Argentina's citrus sector is worried about the black spot, a disease caused by the fungus Phyllosticta citricarpa that affects citrus crops, because of its complexity and how difficult it is to detect it. Senasa and the Argentine Northwest Citrus Association (ANOC) decided to suspend the export of Argentine lemons to the European Union for the remainder of the season after this disease was detected in various batches of fruit in European ports.
According to Soledad Carbajo –a specialist of the INTA Famaillá citrus farming research group in Tucuman– knowing the biology of the disease is key to establish the most appropriate measures to manage and control it.

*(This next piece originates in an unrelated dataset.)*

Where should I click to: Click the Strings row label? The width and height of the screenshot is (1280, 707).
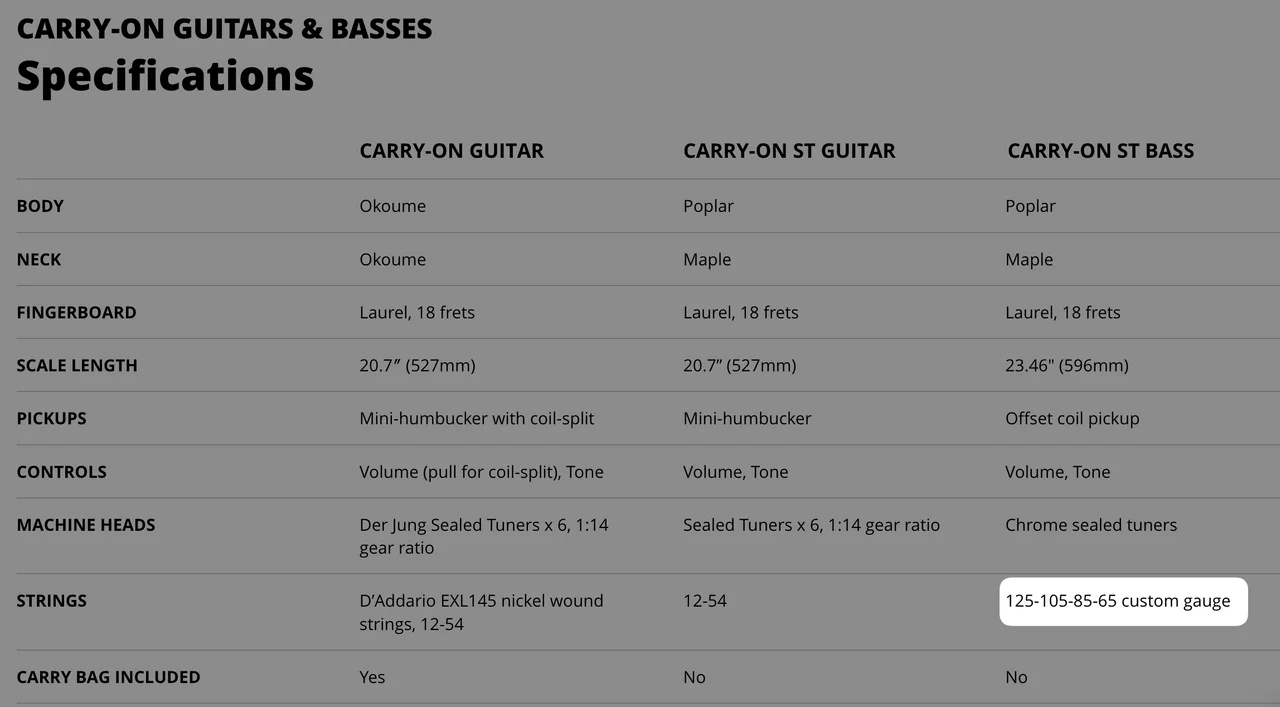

In this sense, she stressed the importance of carrying out permanent monitoring to detect the presence of this fungus in time. "The earlier its presence is noticed, the easier it will be to manage it," she said. She also recommended eliminating the fallen leaves or accelerate their decomposition, carry out sanitary pruning, avoid the transfer of branches or any citric material from one place to another, and getting rid of the fruits that have been left unharvested. In addition, she advised maintaining an adequate nutrition and irrigation plan for the plantation.
Blanca Canteros –INTA researcher at Bella Vista, Corrientes– highlighted that the epidemiological aspects that favor the increase of the disease were the long period of leaf fall and release of ascospores, the permanent presence of the inoculum source and susceptible tissue, the long latency period of the disease (manifestation of symptoms), and the difficulty to diagnose it.
Both specialists agreed that "It's impossible to eradicate the black spot once it has established itself in a farm."
How it propagates
It is important to know that the pathogen develops two infectious structures: ascospores and conidia. Both sources of inoculum cause infection and are important in the epidemiology of the disease.
Ascospores develop on fallen leaves or leaf litter and, once the right temperature and humidity conditions are present, they mature and are expelled into air currents. Once in contact with plant tissue, they enter it and remain dormant for a long period. The damage they produce can be seen near or after the harvest.
In turn, conidia form at the center of the injuries on fruits and leaves. They can also develop in leaf litter and dry branches. This source of inoculum needs water to disperse and reach susceptible tissues. They are covered with a mucilaginous layer and are heavier, so they disperse to closer tissues within the plant.